I know some things appear with age or worsen when you step out into the sun. However, we don’t want to mistake a mole or a beauty mark for something that may be fatal like skin cancer. Look for any abnormal skin growth and any change in the color, shape, size or appearance of a skin spot. Check for any area of skin (lesion) that does not heal after an injury. If you have any concerns, see your doctor.

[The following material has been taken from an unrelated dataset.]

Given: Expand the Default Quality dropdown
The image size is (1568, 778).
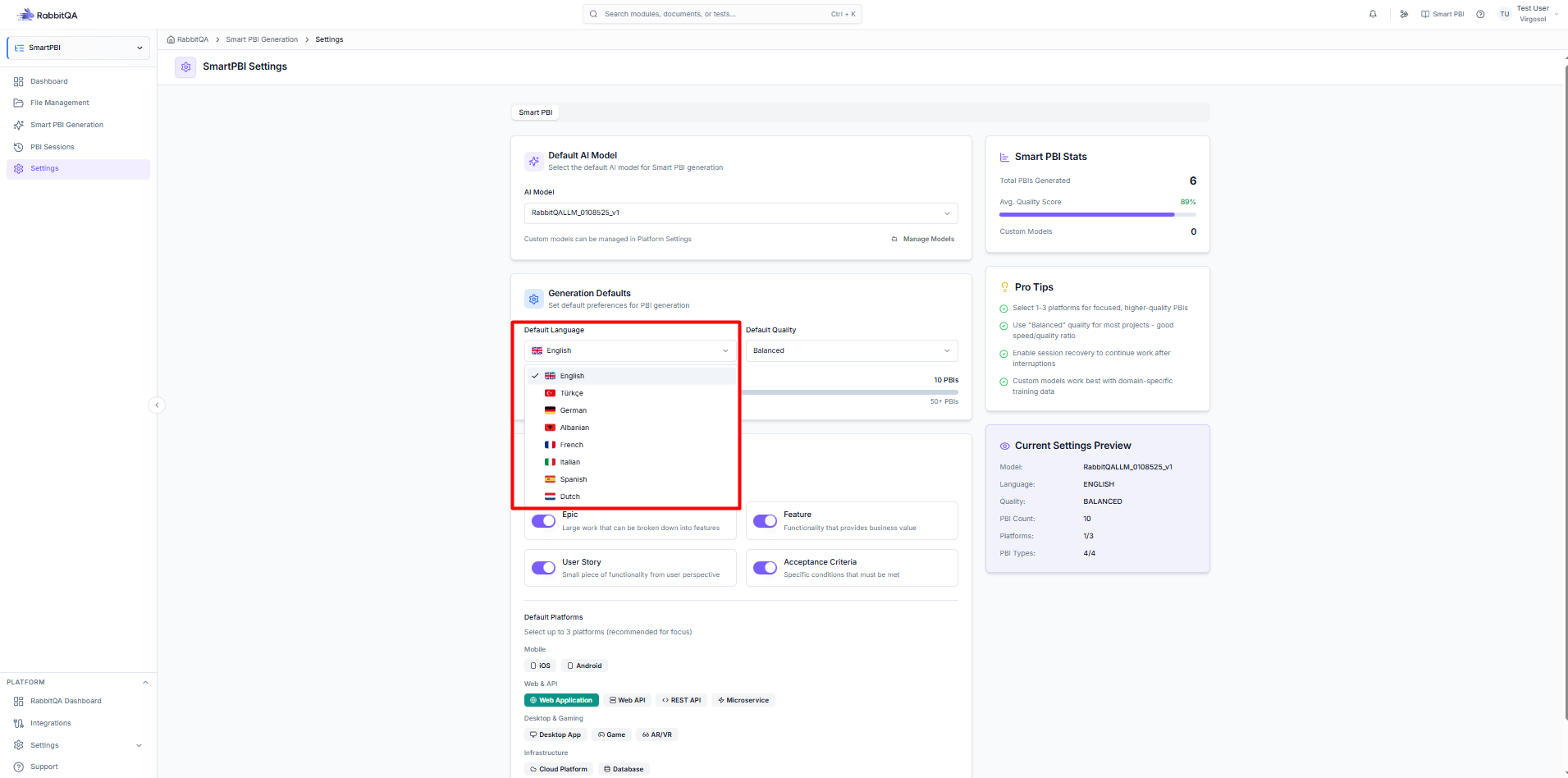Looking at the screenshot, I should coord(852,350).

Melanoma is a rare but serious skin cancer, where skin cells multiply and can cause dangerous tumors. These tumors can spread and get into vital organs and can be life threatening. It is very important to make sure you know the difference between a mole and a melanoma.
Dr. Wright’s Tip
A melanoma can develop anywhere on your body and in most cases goes un-noticed. It is a serious type of skin cancer, which develops in the cells that produce melanin. Exposure to ultraviolet (UV) radiation from the sunlight or tanning lamps increases your risk of developing melanoma. Melanoma is more prominent in lighter skin tones, but any color of skin can develop a melanoma. A common misconception for melanoma is thinking that it is a mole, and it will be left unchecked. Get to know your moles and beauty marks. Everyone should be familiar with the A-B-C-D-E guidelines developed by the American Academy of Dermatology:
- A is for asymmetrical shape.
- B is for irregular border.
- C is for changes in color
- D is diameter.
- E is for evolving.
For more information go to www.aad.org and search for ABCDE’s of melanoma
To protect yourself from melanoma, never leave the house without sunscreen. I recommend an SPF of 30 or above. Also, if you love the outdoors, remember to reapply your sunscreen every 3-4 hours.